A Priest for All Liturgical Seasons...

Last Thursday I went to St. Peter's to attend Mass on the occasion of the 4th anniversary of John Paul II's death, stopping first at Ancora bookstore next to St. Peter's square. And while there I picked up a small but quite good book entitled A Priest for All Liturgical Seasons. Written by five American monsignori who work at the Vatican and with a forward by Cardinal Foley, this book offers meditations on the priestly life as understood by the light shed by the liturgical year.

A highlight:

There is a subtle affinity between the creation of man as narrated in the Book of Genesis and priestly ordination. The Genesis narrative speaks of God forming man out of clay and then breathing His Spirit into him and thereby "created man in His image" (Gen 1:27). The dust from which that clay was formed, rested on the ground. At the time, it had no character, no life. In an analogous manner, God forms a priest out of a man and breathes into him His Spirit at ordination and creates him into an alter Christus. With St.

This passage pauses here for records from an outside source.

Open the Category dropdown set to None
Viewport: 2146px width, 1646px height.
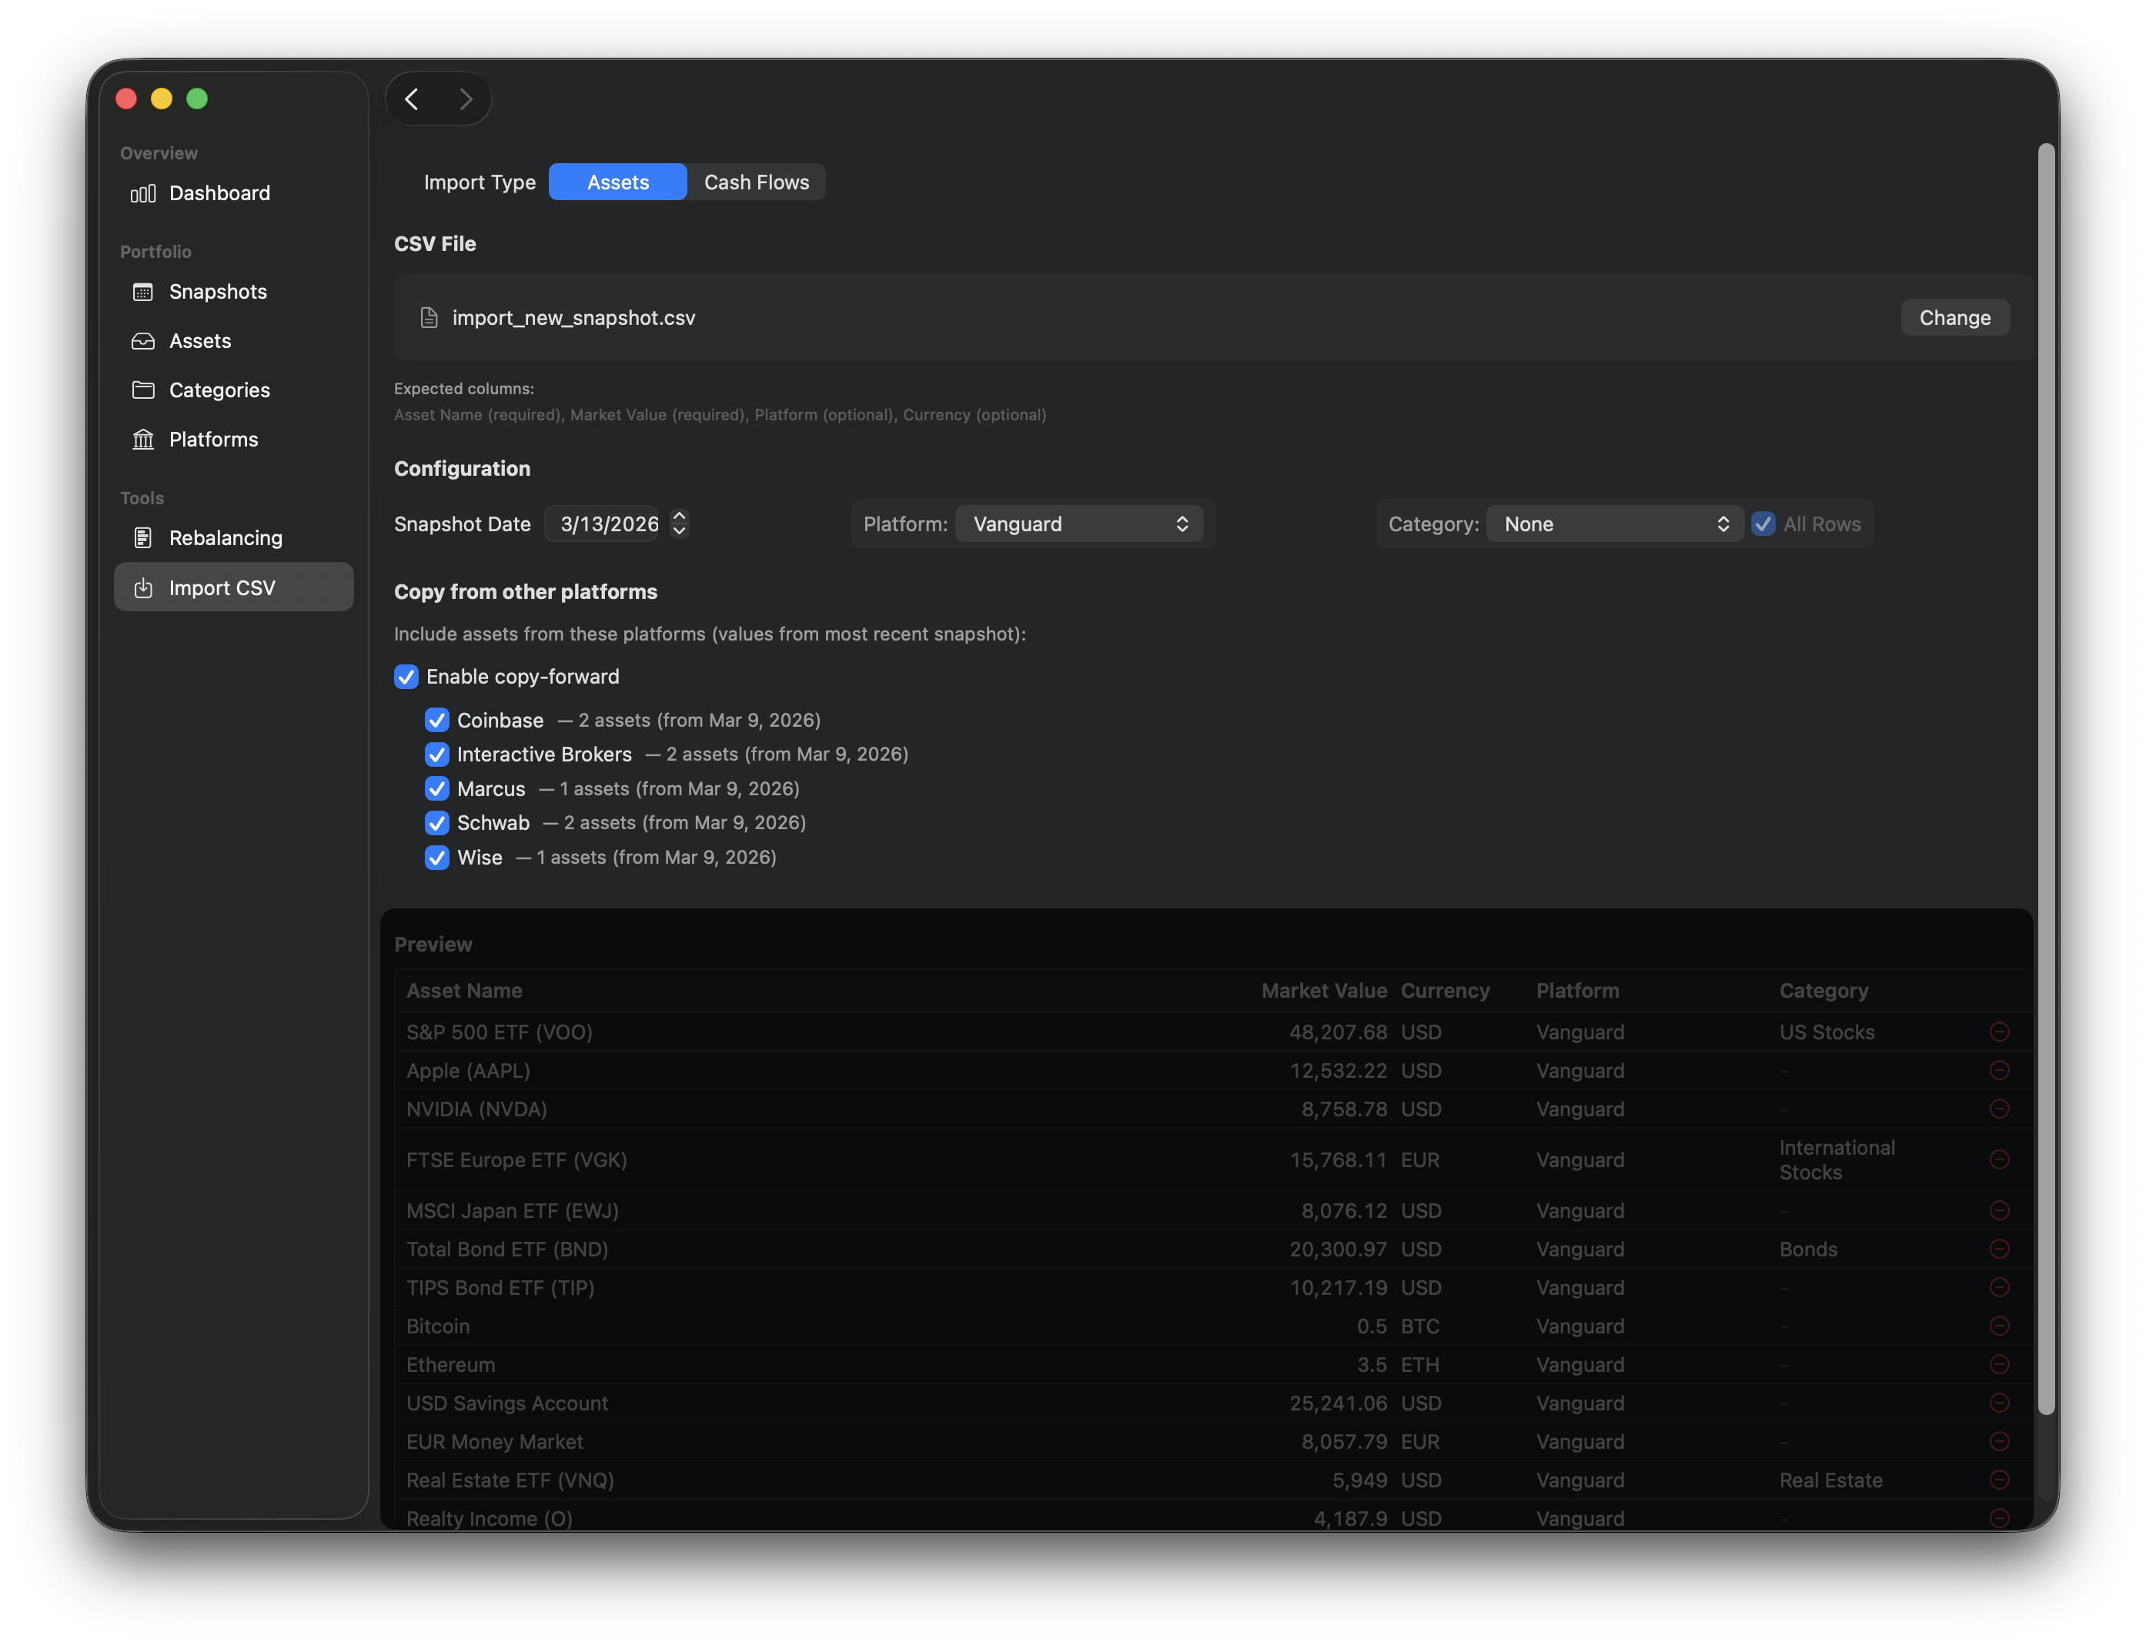click(x=1614, y=523)
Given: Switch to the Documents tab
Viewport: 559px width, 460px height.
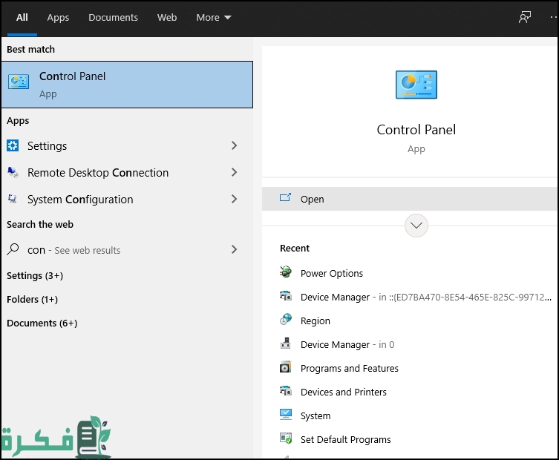Looking at the screenshot, I should (113, 17).
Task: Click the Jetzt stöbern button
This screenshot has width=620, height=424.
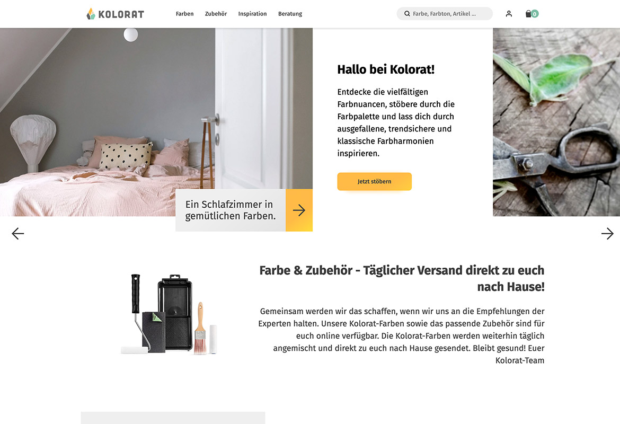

Paul, the priest can affirm, "It is not I who live now, but Christ lives in me" (Galations 2:20). Furthermore, the priest during the ordination ceremony, like the dust of clay, rests prostrated on the ground while the Litany of the Saints is being chanted. At the time, the candidate lacks priestly character and life. However, Our Lady and all the angels and saints are invoked not only to pray for but also to witness the new creation which is about to take place through ordination. While, in the first creation, God created man so that He would walk with him in the breeze of the evening (Genesis 3:8), in the new creation, God breathes upon the candidate and gives him the character and life of a priest so that Jesus Christ may continue to walk the earth with us, particularly through His Real Presence in the Eucharist. The key role which the priest plays in the new creation is that there can be no Eucharist without a priest and that a priest is useless without the Eucharist. Moreover, there can be no authentic Catholic Church without the Eucharist.